The employment tribunal also found that Mr Owen had not suffered indirect discrimination. The requirement to pass a medical before being sent on international assignment was a provision, criterion or practice that could result in a particular disadvantage in consequence of Mr Owen's disabilities. However, this was justified as a proportionate means of meeting the legitimate aim of ensuring that those who go on an overseas assignment are fit to do so, that health risks are properly managed, and that individuals are not subject to health risks as a result of the assignment. The tribunal held that there were no other proportionate ways of achieving that aim without a medical assessment and that the assessment had been reasonably and fairly undertaken.
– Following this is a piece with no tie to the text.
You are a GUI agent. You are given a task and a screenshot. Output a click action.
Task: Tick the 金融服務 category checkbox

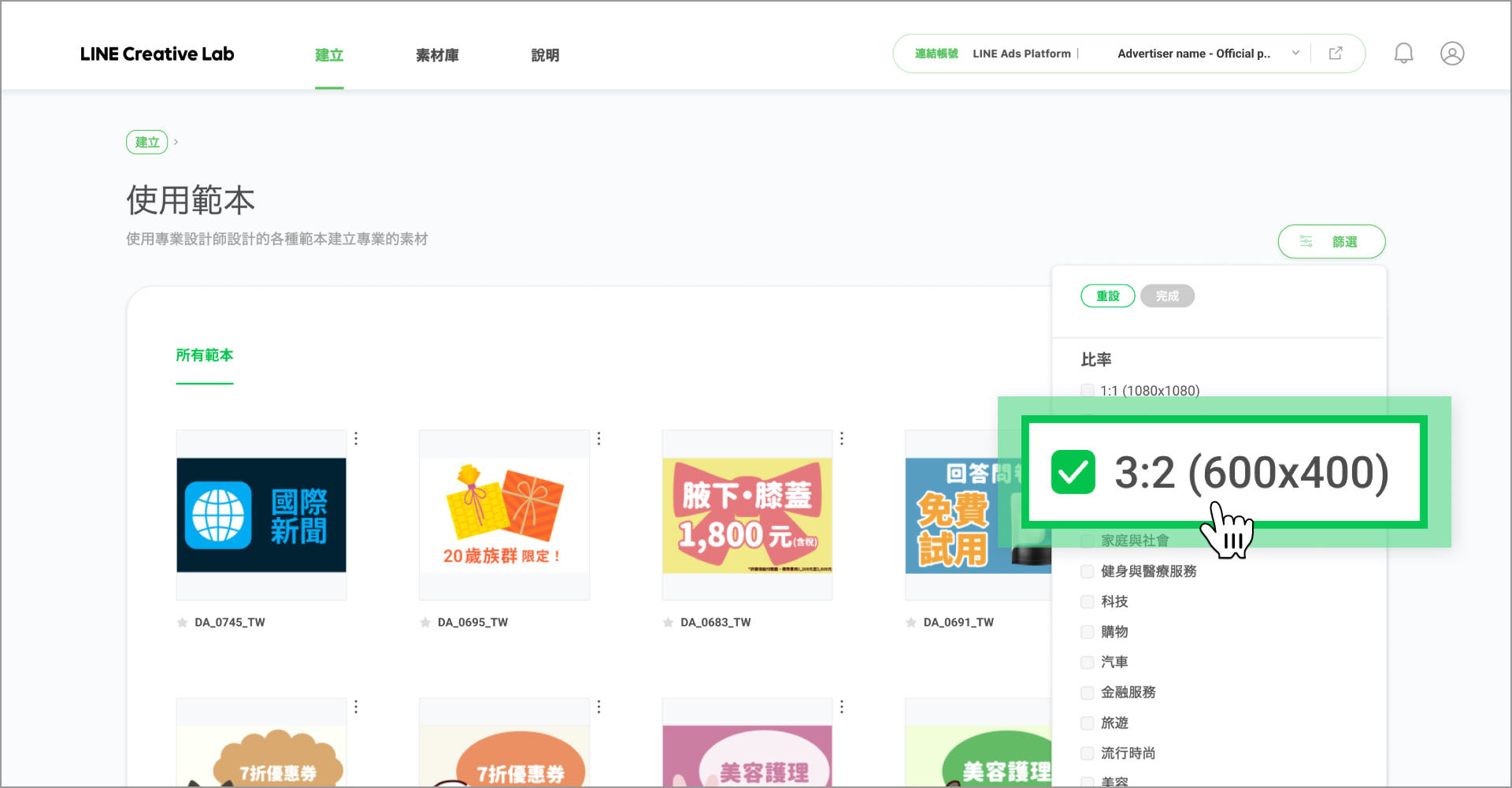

The employment tribunal also held that, since a medical assessment was necessary, there was no reasonable adjustment that could have been made to avoid the substantial disadvantage at which that assessment placed Mr Owen.

Mr Owen unsuccessfully appealed to the EAT, and then to the Court of Appeal.

In relation to the direct discrimination claim, Mr Owen argued that the employment tribunal's construction of the hypothetical comparator had been an error. He argued that no real comparator existed and that, whatever the benign motive of his employer might have been, there was a necessary and inherent link between his disability and the reason why the employer acted like it did (this reason being the outcome of the medical assessment). In effect, he argued, Amec's reasons were a proxy for his disability.

The Court of Appeal held that the employment tribunal's treatment of the hypothetical comparator was correct. It also held that it could not be said that Amec's reasons for acting as it did were a proxy for Mr Owen's disabilities. It commented that the concept of indissociability, which can be applied to other protected characteristics such as race or sex, does not readily translate to the context of disability discrimination because the concept of disability is not a binary one, and it is not the case that a person's health is always entirely irrelevant to their ability to do a job.

The Court of Appeal found that the tribunal's approach in relation to indirect discrimination was lawful and its conclusions were sound. It also found that the tribunal had not erred in its approach to reasonable adjustments.

What does this mean for employers?

Had this appeal been upheld, it would have been concerning for employers who, acting on medical advice and in the employee's interests, decide not to send disabled employees on overseas postings. The Court of Appeal's comments on indissociability in the context of disability discrimination claims provide useful clarity.

We understand that this case is being appealed to the Supreme Court.